The agency said the data will "fill in any gaps" in its traffic information, which already uses cameras and detection systems under the road.
It is understood to be assessing a system called CFVD, or cellular floating vehicle data, from supplier Itis Holdings. On its website, It describes the system as measuring and forecasting traffic flow "based on anonymously sampling the position of [mobile] phones".
The Department for Transport, under whose umbrella the Highways Agency operates, already works with Itis for information on the movement of drivers using GPS systems. But this only addressed the movement of a small proportion of drivers, and a mobile phone could achieve more, according to a report in the Financial Times.
While an individual record of a mobile phone's position is less accurate than a GPS record, this was "compensated for by the large number of mobile phones on any road, knowledge of the underlying road network and the application of statistical techniques", Itis says on its website.
The move to track even more data could prompt further fears about Britain's 'database state'. But Itis maintained that the data would remain anonymous, because mobile phone operators already ensure the data cannot be linked to individuals. Jonathan Burr, chief operating officer, told the FT: "All we know is that a phone with a randomised ID has moved between two cells."
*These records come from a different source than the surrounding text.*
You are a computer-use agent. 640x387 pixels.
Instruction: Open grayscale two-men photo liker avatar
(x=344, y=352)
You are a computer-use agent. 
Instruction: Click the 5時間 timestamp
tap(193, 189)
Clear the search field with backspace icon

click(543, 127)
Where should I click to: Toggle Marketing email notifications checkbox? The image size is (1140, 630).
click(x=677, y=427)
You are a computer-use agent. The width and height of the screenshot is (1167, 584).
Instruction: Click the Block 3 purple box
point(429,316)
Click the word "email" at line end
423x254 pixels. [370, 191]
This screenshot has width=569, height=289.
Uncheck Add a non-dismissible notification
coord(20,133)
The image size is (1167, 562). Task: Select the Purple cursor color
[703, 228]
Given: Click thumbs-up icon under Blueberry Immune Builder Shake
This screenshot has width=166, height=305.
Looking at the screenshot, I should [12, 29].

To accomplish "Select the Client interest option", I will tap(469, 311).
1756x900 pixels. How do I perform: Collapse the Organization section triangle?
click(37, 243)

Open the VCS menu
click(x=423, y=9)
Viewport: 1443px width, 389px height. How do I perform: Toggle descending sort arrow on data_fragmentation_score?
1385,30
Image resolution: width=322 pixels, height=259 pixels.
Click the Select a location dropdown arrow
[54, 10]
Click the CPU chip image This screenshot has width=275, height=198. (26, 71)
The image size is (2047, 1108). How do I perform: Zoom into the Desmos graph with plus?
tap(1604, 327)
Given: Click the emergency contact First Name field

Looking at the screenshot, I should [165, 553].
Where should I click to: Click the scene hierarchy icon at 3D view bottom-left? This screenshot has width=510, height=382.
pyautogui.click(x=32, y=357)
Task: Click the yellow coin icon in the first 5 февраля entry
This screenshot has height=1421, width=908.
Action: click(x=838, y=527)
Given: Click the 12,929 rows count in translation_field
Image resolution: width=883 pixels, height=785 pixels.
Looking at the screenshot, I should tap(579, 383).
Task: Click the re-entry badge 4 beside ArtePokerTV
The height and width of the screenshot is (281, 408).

The Highways Agency today said it would evaluate the technology, but had not made any decisions. A spokesperson added: "We have looked at the use of some form of non-personal GPS and mobile phone data as a supplement to our own fixed technology and will be carrying out further evaluation."
Meanwhile, the agency is under pressure to create an £80 million (US$127.8 million) asset management system, after the National Audit Office said last October that the system was needed as a "high priority", in order to fill in the agency's information gaps around the repair state of "safety fencing, drainage, embankments or structures".
The agency is also procuring a £200 million system to improve its intelligence and analysis on traffic data.
Its IT infrastructure is run by Atos Origin under a £75 million five year deal signed in 2008.